How far does military cooperation extend under this agreement between France and Poland? What implications might the treaty have for joint armament programmes and the development of a European Defence Technological and Industrial Base (DTIB)?
Despite the political rapprochement since 2023, no major armament contracts or joint cooperation projects between France and Poland have yet materialised. Thales is involved in the Polish frigate programme, supplying the combat management system and radars for three Polish-British-built ships. Safran has also entered the Polish market by supplying inertial navigation systems for air defence platforms and is continuing to develop cooperation with the Polish DTIB. These examples remain limited when compared to contracts concluded with US or South Korean industry.
The institutionalisation of the political and strategic rapprochement through the Nancy Treaty could now lay the groundwork for deeper cooperation in armaments. The treaty provides for strengthened cooperation in innovation and dual-use research and development (AI, quantum, space technologies, new energy sources, etc.) as well as in armaments through joint capability projects, though without specifying which. The Director General for Armaments, Emmanuel Chiva, already met in March this year with Polish Deputy Defence Minister Paweł Bejda to strengthen industrial and military cooperation between France and Poland, including a renewed offer from Naval Group for the Polish submarine programme. Airbus CEO Guillaume Faury has also held discussions with the Polish Defence Minister to boost cooperation, with Poland possibly taking a stake in the group and seeking to acquire in-flight refuelling capability. The realisation of these opportunities will depend on the ability of French companies to offer partnerships that sufficiently include the Polish industry.
At the European level, the Nancy Treaty demonstrates a convergence effort between France and Poland, who have managed to articulate a shared position despite occasionally diverging interests regarding the defence industry. Warsaw believes that the priority for European initiatives should be to rapidly strengthen the continent’s military capabilities, including through acquisitions and cooperation with third countries.

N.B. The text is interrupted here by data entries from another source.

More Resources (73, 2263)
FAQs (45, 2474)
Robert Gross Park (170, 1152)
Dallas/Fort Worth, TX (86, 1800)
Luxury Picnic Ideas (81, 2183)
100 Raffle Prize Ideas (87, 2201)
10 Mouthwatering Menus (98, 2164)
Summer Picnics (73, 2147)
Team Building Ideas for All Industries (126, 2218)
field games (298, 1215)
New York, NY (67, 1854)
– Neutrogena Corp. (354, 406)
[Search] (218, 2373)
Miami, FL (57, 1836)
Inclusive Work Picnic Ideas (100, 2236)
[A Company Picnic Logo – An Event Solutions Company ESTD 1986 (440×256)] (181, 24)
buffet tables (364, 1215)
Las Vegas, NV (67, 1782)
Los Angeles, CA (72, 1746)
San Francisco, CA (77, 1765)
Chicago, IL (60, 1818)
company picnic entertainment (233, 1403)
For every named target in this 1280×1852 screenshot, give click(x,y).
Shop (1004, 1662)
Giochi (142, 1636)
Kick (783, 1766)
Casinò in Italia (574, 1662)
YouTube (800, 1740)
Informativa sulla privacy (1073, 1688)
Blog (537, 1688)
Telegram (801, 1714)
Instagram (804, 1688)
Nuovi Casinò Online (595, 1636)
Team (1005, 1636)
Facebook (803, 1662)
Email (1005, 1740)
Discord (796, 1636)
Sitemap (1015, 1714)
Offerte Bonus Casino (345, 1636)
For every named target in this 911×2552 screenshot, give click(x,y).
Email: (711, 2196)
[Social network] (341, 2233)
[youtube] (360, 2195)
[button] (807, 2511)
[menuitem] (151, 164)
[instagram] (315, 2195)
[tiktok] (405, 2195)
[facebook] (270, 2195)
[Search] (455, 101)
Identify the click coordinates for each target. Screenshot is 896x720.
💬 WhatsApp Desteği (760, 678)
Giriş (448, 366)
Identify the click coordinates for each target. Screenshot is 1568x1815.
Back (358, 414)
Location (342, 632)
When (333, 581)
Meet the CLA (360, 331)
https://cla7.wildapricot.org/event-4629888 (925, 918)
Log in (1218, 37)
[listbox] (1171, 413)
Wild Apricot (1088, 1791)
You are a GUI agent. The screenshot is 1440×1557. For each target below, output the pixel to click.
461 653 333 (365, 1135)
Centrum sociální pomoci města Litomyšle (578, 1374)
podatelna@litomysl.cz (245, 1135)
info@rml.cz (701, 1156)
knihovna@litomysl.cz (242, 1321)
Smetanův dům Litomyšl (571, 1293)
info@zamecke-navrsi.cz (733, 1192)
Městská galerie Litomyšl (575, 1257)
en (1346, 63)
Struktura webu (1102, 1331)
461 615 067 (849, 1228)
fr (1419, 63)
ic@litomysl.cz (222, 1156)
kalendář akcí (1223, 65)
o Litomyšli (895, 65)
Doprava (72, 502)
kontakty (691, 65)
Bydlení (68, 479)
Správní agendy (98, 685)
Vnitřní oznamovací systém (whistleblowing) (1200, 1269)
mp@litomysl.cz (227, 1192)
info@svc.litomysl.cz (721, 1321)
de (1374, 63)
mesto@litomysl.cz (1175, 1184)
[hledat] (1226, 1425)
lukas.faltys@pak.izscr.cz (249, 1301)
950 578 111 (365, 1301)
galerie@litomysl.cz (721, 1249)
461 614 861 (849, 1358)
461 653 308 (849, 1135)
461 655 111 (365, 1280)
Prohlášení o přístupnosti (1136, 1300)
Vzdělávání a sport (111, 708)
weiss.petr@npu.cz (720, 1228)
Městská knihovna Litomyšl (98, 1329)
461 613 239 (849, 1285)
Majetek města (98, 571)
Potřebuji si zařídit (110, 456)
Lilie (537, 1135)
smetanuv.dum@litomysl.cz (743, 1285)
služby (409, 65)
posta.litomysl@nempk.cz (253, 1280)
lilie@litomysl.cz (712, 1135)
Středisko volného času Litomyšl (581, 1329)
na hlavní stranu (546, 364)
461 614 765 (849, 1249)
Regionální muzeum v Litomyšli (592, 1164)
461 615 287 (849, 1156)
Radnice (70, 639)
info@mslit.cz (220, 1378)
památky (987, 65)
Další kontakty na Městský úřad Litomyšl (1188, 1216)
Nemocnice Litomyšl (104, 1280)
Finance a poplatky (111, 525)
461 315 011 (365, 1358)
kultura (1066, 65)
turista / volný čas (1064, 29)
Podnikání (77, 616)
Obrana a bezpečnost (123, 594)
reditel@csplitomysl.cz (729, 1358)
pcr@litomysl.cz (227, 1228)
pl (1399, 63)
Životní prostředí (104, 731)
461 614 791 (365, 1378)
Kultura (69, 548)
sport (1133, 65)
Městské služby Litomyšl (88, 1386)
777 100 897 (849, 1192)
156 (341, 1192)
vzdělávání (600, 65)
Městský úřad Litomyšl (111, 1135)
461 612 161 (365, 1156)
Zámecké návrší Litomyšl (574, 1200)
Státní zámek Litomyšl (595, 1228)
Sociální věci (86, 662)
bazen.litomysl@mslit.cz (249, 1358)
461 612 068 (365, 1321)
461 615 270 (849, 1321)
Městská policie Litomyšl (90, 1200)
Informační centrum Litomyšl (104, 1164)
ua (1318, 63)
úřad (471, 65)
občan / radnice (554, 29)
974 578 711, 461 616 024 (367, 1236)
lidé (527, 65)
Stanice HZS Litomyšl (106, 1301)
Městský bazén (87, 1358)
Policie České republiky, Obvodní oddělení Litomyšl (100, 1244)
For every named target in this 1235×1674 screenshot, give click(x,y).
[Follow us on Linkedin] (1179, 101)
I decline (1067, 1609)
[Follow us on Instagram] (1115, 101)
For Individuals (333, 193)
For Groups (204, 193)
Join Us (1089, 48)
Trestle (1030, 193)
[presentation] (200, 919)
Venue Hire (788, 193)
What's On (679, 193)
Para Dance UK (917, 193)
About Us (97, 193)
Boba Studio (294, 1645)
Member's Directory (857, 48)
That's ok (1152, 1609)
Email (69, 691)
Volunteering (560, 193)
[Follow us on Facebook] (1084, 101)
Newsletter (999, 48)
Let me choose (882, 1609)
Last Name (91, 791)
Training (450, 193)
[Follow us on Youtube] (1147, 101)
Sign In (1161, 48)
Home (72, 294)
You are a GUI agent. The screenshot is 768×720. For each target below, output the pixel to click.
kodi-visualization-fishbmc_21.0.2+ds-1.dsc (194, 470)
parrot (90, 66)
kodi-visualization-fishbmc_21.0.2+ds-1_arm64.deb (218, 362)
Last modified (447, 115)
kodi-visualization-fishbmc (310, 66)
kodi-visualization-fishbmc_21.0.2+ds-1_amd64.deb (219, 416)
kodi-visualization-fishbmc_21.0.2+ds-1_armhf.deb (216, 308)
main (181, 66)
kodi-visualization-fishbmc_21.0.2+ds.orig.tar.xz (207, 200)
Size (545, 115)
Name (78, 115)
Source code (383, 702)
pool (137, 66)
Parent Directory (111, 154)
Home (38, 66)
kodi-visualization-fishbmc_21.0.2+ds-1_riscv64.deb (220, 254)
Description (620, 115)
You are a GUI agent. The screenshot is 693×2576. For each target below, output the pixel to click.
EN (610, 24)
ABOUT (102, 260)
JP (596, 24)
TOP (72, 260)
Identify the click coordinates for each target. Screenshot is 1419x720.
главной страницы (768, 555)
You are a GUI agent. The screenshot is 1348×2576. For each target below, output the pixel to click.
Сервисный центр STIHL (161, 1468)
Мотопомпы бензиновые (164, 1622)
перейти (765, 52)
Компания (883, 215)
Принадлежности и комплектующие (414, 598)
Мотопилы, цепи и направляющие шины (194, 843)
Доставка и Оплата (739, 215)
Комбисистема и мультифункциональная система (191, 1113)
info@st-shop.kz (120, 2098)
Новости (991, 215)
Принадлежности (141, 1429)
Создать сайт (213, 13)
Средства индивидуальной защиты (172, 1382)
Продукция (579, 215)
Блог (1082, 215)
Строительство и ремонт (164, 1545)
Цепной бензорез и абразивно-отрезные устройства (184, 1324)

Moreover, while Poland supports the strengthening of the European defence industry, it wishes to ensure that its own developing DTIB first has time to build capacity through technology transfers, as currently offered by countries such as South Korea. The Nancy Treaty therefore promotes the “progressive establishment of a European preference by acquiring defence equipment designed and produced by the European DTIB”, “compatible with the development of the Parties’ national defence acquisition programmes”. Reconciling the French and Polish visions of strengthening the European defence industry is ultimately a matter of timing. In the long term, both parties have an interest in reducing strategic dependencies and capability gaps through a more autonomous European DTIB able to “deliver equipment in the quantities and at the accelerated pace required”.
To implement the treaty’s orientations in defence and security, Paris and Warsaw plan to establish a cooperation programme. The effective implementation of the Nancy Treaty will depend on both parties’ ability to turn their political commitments into concrete and lasting cooperation.